▶ _RECORDS TO PROCESS_

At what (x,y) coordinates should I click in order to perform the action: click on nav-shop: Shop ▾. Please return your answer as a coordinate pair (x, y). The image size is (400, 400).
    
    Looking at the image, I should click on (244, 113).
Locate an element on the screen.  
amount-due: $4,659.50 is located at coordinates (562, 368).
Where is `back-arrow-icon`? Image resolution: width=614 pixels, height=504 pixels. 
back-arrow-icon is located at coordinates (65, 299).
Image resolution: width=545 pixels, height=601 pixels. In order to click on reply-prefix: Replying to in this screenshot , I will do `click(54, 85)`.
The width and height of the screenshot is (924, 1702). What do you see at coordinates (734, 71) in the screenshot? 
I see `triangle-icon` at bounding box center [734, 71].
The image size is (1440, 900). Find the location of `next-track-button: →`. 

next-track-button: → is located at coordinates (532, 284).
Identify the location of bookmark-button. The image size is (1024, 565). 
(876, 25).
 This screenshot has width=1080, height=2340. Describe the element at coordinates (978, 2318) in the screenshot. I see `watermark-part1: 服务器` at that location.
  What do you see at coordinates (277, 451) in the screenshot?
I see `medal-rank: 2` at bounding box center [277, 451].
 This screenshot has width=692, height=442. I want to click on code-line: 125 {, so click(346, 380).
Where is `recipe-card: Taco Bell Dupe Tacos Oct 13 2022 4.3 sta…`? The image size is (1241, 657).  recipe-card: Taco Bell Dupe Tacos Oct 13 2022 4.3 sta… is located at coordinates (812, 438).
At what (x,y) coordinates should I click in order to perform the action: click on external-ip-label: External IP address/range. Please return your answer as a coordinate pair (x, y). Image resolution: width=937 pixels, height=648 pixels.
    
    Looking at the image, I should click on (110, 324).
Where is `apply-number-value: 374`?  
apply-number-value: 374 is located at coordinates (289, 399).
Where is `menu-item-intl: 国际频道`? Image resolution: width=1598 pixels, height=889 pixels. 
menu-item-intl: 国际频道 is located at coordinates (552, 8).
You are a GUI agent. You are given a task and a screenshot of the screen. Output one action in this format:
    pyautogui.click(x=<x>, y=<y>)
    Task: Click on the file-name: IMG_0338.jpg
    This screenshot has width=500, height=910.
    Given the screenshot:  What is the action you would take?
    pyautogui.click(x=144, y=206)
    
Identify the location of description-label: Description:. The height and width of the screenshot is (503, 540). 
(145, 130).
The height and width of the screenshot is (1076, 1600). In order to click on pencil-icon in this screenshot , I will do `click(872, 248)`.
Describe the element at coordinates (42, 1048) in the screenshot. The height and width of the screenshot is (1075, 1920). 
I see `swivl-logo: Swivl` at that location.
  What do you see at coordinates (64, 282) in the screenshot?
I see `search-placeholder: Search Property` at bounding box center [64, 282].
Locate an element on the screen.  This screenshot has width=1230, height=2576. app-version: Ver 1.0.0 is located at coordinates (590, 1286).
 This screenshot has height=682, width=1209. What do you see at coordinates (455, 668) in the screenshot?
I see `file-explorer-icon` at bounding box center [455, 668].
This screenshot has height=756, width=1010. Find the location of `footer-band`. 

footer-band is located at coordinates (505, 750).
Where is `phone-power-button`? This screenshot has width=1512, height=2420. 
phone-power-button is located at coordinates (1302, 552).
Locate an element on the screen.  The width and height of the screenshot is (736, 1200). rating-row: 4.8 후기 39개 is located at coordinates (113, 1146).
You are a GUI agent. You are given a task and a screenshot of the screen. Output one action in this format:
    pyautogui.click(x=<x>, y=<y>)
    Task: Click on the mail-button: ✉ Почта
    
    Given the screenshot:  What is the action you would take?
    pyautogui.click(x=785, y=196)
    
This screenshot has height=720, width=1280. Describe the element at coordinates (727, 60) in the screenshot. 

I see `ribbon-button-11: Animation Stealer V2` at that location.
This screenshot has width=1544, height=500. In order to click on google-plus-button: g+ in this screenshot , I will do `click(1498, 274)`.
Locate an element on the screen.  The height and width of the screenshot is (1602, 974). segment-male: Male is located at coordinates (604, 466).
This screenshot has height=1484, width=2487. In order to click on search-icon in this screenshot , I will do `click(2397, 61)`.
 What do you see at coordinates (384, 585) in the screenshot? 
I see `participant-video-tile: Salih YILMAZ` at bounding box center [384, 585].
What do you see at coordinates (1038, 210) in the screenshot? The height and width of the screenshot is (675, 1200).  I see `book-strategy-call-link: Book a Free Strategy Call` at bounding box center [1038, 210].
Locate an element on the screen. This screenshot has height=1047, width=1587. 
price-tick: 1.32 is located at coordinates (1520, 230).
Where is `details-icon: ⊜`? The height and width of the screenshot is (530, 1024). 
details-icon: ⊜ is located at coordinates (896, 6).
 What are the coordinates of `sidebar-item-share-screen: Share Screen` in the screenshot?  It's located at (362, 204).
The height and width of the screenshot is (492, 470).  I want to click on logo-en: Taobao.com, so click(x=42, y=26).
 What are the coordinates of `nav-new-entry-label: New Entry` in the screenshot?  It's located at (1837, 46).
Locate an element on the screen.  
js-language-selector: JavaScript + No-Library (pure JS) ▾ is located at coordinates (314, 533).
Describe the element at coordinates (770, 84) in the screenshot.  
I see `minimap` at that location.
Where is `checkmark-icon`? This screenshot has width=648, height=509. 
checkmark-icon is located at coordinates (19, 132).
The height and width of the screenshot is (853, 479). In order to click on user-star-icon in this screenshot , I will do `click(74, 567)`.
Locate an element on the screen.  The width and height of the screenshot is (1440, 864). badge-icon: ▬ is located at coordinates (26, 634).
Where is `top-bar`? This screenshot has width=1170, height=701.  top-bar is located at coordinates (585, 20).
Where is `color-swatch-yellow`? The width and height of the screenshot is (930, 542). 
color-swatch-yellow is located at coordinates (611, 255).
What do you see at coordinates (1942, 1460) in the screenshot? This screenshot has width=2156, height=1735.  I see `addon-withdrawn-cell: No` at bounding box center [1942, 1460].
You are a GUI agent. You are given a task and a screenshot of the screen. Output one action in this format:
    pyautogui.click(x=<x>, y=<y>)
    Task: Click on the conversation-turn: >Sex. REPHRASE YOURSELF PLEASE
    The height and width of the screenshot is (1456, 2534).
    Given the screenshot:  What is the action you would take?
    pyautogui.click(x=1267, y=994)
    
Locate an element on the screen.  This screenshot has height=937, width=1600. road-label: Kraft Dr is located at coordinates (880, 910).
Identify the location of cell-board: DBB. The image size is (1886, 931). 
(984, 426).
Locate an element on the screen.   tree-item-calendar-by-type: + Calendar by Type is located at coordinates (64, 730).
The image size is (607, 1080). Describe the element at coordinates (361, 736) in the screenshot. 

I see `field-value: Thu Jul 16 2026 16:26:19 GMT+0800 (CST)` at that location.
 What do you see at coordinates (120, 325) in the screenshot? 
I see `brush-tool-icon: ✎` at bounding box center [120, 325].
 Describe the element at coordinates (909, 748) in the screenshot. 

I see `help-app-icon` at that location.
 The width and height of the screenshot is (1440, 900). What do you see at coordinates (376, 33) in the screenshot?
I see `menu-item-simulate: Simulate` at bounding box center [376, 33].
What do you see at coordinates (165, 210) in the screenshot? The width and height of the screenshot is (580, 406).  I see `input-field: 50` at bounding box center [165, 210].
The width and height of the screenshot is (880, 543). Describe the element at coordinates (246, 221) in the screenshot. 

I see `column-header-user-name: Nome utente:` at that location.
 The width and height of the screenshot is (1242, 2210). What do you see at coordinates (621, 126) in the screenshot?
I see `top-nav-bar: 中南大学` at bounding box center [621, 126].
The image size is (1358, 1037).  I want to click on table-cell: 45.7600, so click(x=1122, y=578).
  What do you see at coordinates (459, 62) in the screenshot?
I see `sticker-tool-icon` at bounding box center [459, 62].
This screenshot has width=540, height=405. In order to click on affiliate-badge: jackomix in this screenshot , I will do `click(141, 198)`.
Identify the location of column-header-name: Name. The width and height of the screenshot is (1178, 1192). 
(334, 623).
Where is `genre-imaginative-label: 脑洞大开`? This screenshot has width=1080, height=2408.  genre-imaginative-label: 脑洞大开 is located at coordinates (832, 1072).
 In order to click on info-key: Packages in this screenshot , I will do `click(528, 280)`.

▶ _DIRECTIONS_
Repeat the lines of the material starting at the line that contains "coordinates (585, 20)." and ending at the line that contains "center [120, 325].", both included.

▶ _PROBLEM SOLUTION_
Where is `top-bar`? This screenshot has width=1170, height=701.  top-bar is located at coordinates (585, 20).
Where is `color-swatch-yellow`? The width and height of the screenshot is (930, 542). 
color-swatch-yellow is located at coordinates (611, 255).
What do you see at coordinates (1942, 1460) in the screenshot? This screenshot has width=2156, height=1735.  I see `addon-withdrawn-cell: No` at bounding box center [1942, 1460].
You are a GUI agent. You are given a task and a screenshot of the screen. Output one action in this format:
    pyautogui.click(x=<x>, y=<y>)
    Task: Click on the conversation-turn: >Sex. REPHRASE YOURSELF PLEASE
    The height and width of the screenshot is (1456, 2534).
    Given the screenshot:  What is the action you would take?
    pyautogui.click(x=1267, y=994)
    
Locate an element on the screen.  This screenshot has height=937, width=1600. road-label: Kraft Dr is located at coordinates (880, 910).
Identify the location of cell-board: DBB. The image size is (1886, 931). 
(984, 426).
Locate an element on the screen.   tree-item-calendar-by-type: + Calendar by Type is located at coordinates (64, 730).
The image size is (607, 1080). Describe the element at coordinates (361, 736) in the screenshot. 

I see `field-value: Thu Jul 16 2026 16:26:19 GMT+0800 (CST)` at that location.
 What do you see at coordinates (120, 325) in the screenshot? 
I see `brush-tool-icon: ✎` at bounding box center [120, 325].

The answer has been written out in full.